◆ **WHAT IS NEEDED**
In your answer, every line of the records should be written out exactly.
══════════════════════════════
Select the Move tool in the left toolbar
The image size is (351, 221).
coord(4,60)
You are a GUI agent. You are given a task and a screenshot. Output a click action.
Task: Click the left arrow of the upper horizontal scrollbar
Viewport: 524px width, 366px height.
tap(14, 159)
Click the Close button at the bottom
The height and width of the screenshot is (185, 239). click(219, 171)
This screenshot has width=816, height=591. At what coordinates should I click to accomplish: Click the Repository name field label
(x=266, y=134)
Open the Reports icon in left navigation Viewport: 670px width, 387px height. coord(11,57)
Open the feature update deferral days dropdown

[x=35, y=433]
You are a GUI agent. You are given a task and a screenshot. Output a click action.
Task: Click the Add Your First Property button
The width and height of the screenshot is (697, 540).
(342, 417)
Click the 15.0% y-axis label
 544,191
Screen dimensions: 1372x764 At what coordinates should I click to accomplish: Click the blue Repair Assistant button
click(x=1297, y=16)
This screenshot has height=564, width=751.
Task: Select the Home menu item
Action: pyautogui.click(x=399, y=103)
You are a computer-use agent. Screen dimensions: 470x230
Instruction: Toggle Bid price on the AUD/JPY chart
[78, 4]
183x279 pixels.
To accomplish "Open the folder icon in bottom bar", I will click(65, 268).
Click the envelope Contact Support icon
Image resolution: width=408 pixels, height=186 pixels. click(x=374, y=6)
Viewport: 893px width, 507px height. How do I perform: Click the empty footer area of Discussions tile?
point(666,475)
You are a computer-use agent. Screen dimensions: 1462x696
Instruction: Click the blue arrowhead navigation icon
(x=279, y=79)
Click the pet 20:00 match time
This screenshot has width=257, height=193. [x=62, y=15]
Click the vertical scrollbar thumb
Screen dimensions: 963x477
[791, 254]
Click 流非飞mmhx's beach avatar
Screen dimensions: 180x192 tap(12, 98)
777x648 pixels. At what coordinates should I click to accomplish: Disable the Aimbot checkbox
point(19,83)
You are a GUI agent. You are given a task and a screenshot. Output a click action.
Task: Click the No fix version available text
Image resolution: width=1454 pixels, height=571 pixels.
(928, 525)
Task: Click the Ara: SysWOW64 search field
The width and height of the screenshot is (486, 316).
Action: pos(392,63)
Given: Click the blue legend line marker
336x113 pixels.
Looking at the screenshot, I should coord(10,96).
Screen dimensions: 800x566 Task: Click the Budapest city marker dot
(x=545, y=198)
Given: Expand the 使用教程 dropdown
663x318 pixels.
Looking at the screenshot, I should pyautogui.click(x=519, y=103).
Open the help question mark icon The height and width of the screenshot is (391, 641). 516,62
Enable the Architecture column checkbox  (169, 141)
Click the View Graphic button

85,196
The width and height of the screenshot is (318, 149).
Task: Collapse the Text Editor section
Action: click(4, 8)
══════════════════════════════
◆ **RESPONSE AREA**
Select the Move tool in the left toolbar
The image size is (351, 221).
coord(4,60)
You are a GUI agent. You are given a task and a screenshot. Output a click action.
Task: Click the left arrow of the upper horizontal scrollbar
Viewport: 524px width, 366px height.
tap(14, 159)
Click the Close button at the bottom
The height and width of the screenshot is (185, 239). click(219, 171)
This screenshot has width=816, height=591. At what coordinates should I click to accomplish: Click the Repository name field label
(x=266, y=134)
Open the Reports icon in left navigation Viewport: 670px width, 387px height. coord(11,57)
Open the feature update deferral days dropdown

[x=35, y=433]
You are a GUI agent. You are given a task and a screenshot. Output a click action.
Task: Click the Add Your First Property button
The width and height of the screenshot is (697, 540).
(342, 417)
Click the 15.0% y-axis label
 544,191
Screen dimensions: 1372x764 At what coordinates should I click to accomplish: Click the blue Repair Assistant button
click(x=1297, y=16)
This screenshot has height=564, width=751.
Task: Select the Home menu item
Action: pyautogui.click(x=399, y=103)
You are a computer-use agent. Screen dimensions: 470x230
Instruction: Toggle Bid price on the AUD/JPY chart
[78, 4]
183x279 pixels.
To accomplish "Open the folder icon in bottom bar", I will click(65, 268).
Click the envelope Contact Support icon
Image resolution: width=408 pixels, height=186 pixels. click(x=374, y=6)
Viewport: 893px width, 507px height. How do I perform: Click the empty footer area of Discussions tile?
point(666,475)
You are a computer-use agent. Screen dimensions: 1462x696
Instruction: Click the blue arrowhead navigation icon
(x=279, y=79)
Click the pet 20:00 match time
This screenshot has width=257, height=193. [x=62, y=15]
Click the vertical scrollbar thumb
Screen dimensions: 963x477
[791, 254]
Click 流非飞mmhx's beach avatar
Screen dimensions: 180x192 tap(12, 98)
777x648 pixels. At what coordinates should I click to accomplish: Disable the Aimbot checkbox
point(19,83)
You are a GUI agent. You are given a task and a screenshot. Output a click action.
Task: Click the No fix version available text
Image resolution: width=1454 pixels, height=571 pixels.
(928, 525)
Task: Click the Ara: SysWOW64 search field
The width and height of the screenshot is (486, 316).
Action: pos(392,63)
Given: Click the blue legend line marker
336x113 pixels.
Looking at the screenshot, I should coord(10,96).
Screen dimensions: 800x566 Task: Click the Budapest city marker dot
(x=545, y=198)
Given: Expand the 使用教程 dropdown
663x318 pixels.
Looking at the screenshot, I should pyautogui.click(x=519, y=103).
Open the help question mark icon The height and width of the screenshot is (391, 641). 516,62
Enable the Architecture column checkbox  (169, 141)
Click the View Graphic button

85,196
The width and height of the screenshot is (318, 149).
Task: Collapse the Text Editor section
Action: click(4, 8)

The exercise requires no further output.